The most popular current model of self-organization in ants and other social insects is the response threshold model. A threshold for a particular task is the amount of stimulus, such as a pheromone or interactions with other workers, necessary to cause the worker to perform the associated task. A higher threshold requires a stronger stimulus, and thus translates into less preference for performing a specific task. Different workers have different thresholds for different tasks, allowing certain workers to function as specialists that preferentially perform one or more tasks. Threshold levels can be affected by several factors: worker age, since workers frequently switch from within-nest work to outside-nest work with age; size, since larger workers often perform different tasks, such as defense or seed processing; caste; health, since injuries can encourage young workers to switch to outside-nest work earlier; or be randomly distributed. As demand for a task increases, so does the proportion of workers whose thresholds are met; as demand decreases, fewer workers' thresholds are met and fewer workers are allocated to that task. In this way, simple individual rules allow for the regulation of work on a large scale in diverse settings. This system can also evolve in response to different environments and life history strategies, leading to the immense variation observed in ants.

==Bifurcation==
This is an instant transition of the whole system to a new stable pattern when a threshold is reached.
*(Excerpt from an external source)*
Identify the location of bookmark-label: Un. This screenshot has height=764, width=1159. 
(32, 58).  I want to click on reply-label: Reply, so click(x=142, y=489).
Bifurcation is also known as multi-stability in which many stable states are possible.

Examples of pattern types:
1. Transition between disordered and ordered pattern
2. Transition from an even use of many food sources to one source.
3. Formation of branched nest galleries.
4. Group preference of one exit by escaping ants.
5. Chain formation of mutual leg grasping.

==Synchronization==
Oscillating patterns of activity in which individuals at different activity levels stimulate one another emerging from mutual activation.

Examples of pattern types:
1. Short scale rhythms arising from mechanical activation from physical contact.
2. Long scale rhythms in which temporal changes in food needs and larvae stimulate changes in the reproductive cycle.

==Self-organized waves==
Traveling waves of chemical concentration or mechanical deformation.

Examples of pattern types:
1. Alarm waves propagated by physical contact.
2. Rotating trails from spatial changes in food resources acting on trail laying activity.

==Self-organized criticality==
Self-organized criticality is an abrupt disturbance in a system resulting from a buildup of events without external stimuli.

Examples of pattern types:
1. Abrupt changes in feeding activity.
2. Mechanical grasping of legs forming ant droplets.